Sunday, April 19, 2009

Conviction, Sin, and a Tree full of tasty fruit

For the last few years I have had the interesting opportunity for hosting a guys accountability night. This is done to address the issue of guys falling prey to pornography. With this well in mind it always takes me by surprise that this is really a problem. I'm not sure why it takes me by so much surprise though as for the longest time I was in the same boat. How did this become such a huge issue?
In the letters to the Corinthians, Paul had to deal with a church that just came from the problem of sexual perversion. The city of Corinth was a mix of Las Vegas and Vatican City (if Catholics were about sex and not the Pope). So all the people in the church of Corinth were tempted by that world around them and what they all used to be doing. Religion to many of them just a few months before was sleeping with the temple prostitute. Now religion has some rules for them, and it is very hard to understand that these rules are meant to give them freedom. They kept doing things really to us that don't make sense. Paul hears about all of their highly in appropriate actions and writes them back a list of things that clearly this is what you can not do. He listed that you can not sleep with any of your relatives. That you aren't to join yourselves with prostitutes. That you can not sleep with animals. You can not sleep with people of the same sex. That if you can not quell your sexual urges that you need to get married to satisfy them. Then at the very end of the list he uses a greek word pornea. Pornea roughly translates to anything else you can think of. It is the junk drawer term for sexual deviancy. This is also where we get our word pornography from. Essentially pornography is whatever other sexual sin you can think of.
It seems so foolish that Paul had to write this church and tell them to cut it out. It seems so self evident what you should and should not do. Yet here is the thing that we as humans do. We look at what we know we can do and we think what can I do to get that. We have a bar set and we find what ever we can to get that bar to be lowered so that we can cross it. We impulsively feel the need to squirm under the thumb of rules as we feel they are so heavy, yet fail to realize that it is the thumb of sin that is actually pressed against us. This is how we were 2000 years ago thats how we are now. But we have now spent 2000 years lowering the bar. So much more is acceptable, and almost nothing is taboo. How long though before we have completely gotten rid of the bar and are allowed to go with every perversion that our heart desires. That there will be no difference between our practices and those of the animals. This is where we are at almost complete sexual depravity and we seem to be slowly becoming okay with it. Why are we okay with this?

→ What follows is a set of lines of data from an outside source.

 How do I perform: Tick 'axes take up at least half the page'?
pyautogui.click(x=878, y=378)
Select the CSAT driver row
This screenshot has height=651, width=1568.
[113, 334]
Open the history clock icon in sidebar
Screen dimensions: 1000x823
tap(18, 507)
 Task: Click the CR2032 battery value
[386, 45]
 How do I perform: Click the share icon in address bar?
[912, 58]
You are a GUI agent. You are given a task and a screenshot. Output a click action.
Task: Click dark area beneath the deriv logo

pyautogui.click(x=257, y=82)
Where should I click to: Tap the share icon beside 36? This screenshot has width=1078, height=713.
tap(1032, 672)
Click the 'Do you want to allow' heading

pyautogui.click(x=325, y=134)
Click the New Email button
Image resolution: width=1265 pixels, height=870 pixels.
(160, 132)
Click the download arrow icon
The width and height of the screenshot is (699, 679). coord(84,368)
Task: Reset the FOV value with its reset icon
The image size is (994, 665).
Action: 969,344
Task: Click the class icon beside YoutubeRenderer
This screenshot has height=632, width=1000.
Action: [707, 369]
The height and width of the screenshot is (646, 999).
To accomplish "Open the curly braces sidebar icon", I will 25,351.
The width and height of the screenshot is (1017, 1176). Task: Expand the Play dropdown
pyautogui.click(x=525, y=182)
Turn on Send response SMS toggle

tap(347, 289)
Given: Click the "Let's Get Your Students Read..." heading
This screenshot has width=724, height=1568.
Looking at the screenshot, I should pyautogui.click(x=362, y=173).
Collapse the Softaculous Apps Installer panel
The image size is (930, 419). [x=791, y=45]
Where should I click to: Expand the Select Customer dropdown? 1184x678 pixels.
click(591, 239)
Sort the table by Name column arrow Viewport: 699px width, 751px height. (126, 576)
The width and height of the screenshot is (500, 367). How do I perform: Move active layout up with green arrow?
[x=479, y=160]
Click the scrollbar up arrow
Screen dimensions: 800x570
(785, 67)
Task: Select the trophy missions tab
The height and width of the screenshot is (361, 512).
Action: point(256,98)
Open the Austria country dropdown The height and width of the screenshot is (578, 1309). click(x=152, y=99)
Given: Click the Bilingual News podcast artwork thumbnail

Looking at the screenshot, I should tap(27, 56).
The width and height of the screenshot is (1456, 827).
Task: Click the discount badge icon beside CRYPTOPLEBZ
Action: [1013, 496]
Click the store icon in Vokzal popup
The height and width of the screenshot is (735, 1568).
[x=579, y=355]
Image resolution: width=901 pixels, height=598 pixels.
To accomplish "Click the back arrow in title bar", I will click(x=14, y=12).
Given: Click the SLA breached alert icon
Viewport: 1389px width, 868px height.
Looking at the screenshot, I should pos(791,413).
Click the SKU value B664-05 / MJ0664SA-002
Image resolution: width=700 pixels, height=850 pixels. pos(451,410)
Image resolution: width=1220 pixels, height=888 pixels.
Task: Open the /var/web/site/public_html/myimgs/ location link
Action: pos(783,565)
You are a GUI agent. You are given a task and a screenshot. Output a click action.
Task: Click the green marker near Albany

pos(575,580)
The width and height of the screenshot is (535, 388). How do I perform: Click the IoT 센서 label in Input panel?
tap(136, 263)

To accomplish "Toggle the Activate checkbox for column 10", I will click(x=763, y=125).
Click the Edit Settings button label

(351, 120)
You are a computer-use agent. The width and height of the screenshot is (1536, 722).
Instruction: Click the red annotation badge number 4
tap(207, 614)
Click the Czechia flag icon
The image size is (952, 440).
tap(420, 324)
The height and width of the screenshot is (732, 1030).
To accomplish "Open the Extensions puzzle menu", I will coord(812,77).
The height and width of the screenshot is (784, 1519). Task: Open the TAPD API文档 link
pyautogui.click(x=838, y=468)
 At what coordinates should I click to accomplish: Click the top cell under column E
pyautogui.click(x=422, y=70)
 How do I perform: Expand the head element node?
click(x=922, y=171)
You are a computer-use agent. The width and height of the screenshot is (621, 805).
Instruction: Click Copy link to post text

There is a point where we are supposed to realize what we are doing and stop. That we turn away from our wickedness and do what we are supposed to do. Humanist believe that we just decide this in the face of injustice to turn around. Somehow a good deal of Christianity is expressing the same. Everything has become a one sided act that is all our doing and none of God's. We have tried to add righteousness to our control along with the sin that is already there. We could easily stop lowering the bar and live the life of freedom, if we would put God back in to the equation. You see God in our lives has the power to convict us, short of God the next best thing is guilt. Conviction is what it will take for us to live in purity, and conviction is from God. Despite having free and open access to listen to God we have denied ourselves his voice and move freely with our own desires. We have no care for what he has to say, mainly because we think he is just going to tell us no. We think God is out to ruin our fun. In our week and frail humanity we can not envision God telling us something that can be more enjoyable than the hedonistic world that we have made for ourselves. If we would be open to the conviction that God lovingly wants to bestow we would understand that he is not saying "no", but that he is saying "not now" or "not that". There is no bar in God's plan, there is only unity and peace, a new life. We need to listen for it though.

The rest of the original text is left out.